The Czech Ice Hockey Association () is the governing body of ice hockey in the Czech Republic.

Structure
According to the statutes, seven organs operate in the Czech Ice Hockey Association. Every two years, he meets as the supreme body of the conference, which is once every four years in the election. Among the conferences, ČSLH conducts an eleven-member executive committee headed by the president of the association. Within the ČSLH there are various specialized committees, which are now 13 (arbitration, disciplinary, conciliation, judges, goalkeepers, veterans, youth, women's hockey, sports, medical, economic, marketing, coaching). Permanent body among conferences is also the Supervisory Board. Members of the association may be, in addition to clubs, natural persons. Hockey clubs are grouped together in 14 regions of the Czech Republic. The statutes of CSLH further assume the existence of district executive committees.

ČSLH is also the founder of PRO-HOCKEY Cz, a subsidiary of the company, which owns marketing and television rights related to Czech ice hockey representations (including junior).

From hockey competitions ČSLH organizes at central level I and II. Men's league, women's league and extraliga (leagues) for pupils, teenagers and juniors. On the regional level, regional assemblies of regional agendas (such as the Regional Hockey League) are organized by the regional unions.

The Czech Ice Hockey Association currently brings together around 100,000 registered players, of which around 75,000 in the men's category and around 23,000 in the junior category. About 2000 women are registered.

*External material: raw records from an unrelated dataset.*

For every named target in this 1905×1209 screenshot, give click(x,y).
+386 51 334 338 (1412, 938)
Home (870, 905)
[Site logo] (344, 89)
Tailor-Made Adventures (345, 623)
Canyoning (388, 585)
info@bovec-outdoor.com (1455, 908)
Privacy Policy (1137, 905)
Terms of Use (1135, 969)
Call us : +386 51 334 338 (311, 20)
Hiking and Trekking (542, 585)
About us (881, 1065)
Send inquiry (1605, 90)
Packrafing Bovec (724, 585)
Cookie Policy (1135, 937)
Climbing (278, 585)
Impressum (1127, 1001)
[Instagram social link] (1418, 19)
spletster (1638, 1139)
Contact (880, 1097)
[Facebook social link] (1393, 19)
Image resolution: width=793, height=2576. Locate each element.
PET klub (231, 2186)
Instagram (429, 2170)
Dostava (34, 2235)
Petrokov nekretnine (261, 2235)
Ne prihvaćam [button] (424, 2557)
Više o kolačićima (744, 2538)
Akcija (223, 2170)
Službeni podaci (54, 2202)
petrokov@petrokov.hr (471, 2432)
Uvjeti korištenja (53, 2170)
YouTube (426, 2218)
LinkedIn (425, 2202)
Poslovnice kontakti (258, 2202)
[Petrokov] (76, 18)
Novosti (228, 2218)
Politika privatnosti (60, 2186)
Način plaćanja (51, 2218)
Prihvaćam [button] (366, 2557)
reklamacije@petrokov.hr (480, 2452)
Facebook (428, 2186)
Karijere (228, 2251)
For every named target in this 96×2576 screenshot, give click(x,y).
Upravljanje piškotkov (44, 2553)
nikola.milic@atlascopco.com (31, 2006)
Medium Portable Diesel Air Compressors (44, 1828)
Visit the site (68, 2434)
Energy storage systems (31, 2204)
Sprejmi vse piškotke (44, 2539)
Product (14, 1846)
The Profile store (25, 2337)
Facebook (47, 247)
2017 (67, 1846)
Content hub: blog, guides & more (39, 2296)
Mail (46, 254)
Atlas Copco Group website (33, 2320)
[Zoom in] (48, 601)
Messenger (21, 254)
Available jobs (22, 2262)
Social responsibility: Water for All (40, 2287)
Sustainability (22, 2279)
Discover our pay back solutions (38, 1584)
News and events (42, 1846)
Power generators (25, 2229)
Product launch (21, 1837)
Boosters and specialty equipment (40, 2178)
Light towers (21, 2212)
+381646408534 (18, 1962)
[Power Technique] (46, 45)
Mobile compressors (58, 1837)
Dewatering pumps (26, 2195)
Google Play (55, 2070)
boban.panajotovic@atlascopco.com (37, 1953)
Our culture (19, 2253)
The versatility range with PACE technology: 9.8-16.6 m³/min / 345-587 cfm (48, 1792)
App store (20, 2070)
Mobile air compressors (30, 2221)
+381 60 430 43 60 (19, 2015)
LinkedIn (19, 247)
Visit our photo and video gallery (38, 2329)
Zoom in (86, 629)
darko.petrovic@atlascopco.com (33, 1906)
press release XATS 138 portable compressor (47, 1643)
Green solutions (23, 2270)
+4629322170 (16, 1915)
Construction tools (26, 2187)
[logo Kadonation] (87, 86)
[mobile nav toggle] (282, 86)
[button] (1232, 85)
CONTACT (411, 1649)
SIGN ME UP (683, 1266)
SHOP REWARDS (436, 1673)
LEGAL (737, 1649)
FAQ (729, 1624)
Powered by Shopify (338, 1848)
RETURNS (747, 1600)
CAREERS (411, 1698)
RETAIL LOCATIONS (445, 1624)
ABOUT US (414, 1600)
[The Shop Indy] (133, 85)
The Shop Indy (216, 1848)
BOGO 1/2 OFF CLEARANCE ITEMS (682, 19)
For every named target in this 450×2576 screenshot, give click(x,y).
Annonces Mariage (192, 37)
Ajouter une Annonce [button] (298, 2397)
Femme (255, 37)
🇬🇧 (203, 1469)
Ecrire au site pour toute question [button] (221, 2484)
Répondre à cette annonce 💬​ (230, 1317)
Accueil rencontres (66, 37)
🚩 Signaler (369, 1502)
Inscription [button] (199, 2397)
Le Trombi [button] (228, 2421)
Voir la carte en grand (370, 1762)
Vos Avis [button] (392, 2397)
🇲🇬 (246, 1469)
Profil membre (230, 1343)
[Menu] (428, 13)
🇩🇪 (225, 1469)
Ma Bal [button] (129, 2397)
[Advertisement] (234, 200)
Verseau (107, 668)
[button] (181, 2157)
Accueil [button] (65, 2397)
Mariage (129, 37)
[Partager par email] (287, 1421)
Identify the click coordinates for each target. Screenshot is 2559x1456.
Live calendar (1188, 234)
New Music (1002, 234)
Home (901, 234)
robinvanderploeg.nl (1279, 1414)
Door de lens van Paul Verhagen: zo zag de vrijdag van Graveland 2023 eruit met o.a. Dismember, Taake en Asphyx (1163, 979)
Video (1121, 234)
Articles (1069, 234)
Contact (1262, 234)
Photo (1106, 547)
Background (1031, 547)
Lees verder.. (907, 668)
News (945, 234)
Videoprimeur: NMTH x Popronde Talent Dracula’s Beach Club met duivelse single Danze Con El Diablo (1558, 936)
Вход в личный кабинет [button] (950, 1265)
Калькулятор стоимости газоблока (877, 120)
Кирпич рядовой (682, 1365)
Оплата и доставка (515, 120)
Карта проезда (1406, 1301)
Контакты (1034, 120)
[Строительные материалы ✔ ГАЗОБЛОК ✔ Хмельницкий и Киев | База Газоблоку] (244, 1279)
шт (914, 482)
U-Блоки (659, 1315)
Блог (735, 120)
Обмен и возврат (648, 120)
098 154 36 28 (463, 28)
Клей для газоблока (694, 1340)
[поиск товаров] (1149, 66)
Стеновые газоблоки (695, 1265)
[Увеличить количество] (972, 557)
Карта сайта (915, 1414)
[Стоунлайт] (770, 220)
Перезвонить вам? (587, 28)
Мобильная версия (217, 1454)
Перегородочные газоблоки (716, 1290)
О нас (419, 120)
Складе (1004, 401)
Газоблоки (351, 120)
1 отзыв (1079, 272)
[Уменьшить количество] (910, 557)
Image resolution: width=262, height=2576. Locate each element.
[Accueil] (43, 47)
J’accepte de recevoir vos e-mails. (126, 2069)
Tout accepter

There are 81 playgrounds in the country.

National team logos from different times

History

Origin and time before the First World War
The association was formed on the initiative of Slavie Praha functionary Emil Procházka, who sent the application to the just-emerging LIHG on November 15, 1908, although the constituent general assembly of the Czech Hockey League took place on December 11. The General Meetings were attended by delegates from 12 sports clubs. However, there were immediately disputes between representatives of Slavia and Sparta Prague, and the General Meeting had to repeat it three times. The first chairman of the Union became Jaroslav Potůček from BZK Prague for more than a few days until January 13, 1909. The union subsequently decided to send a representative team, whose players were later named hockey musketeers, to an international tournament in Chamonix, France.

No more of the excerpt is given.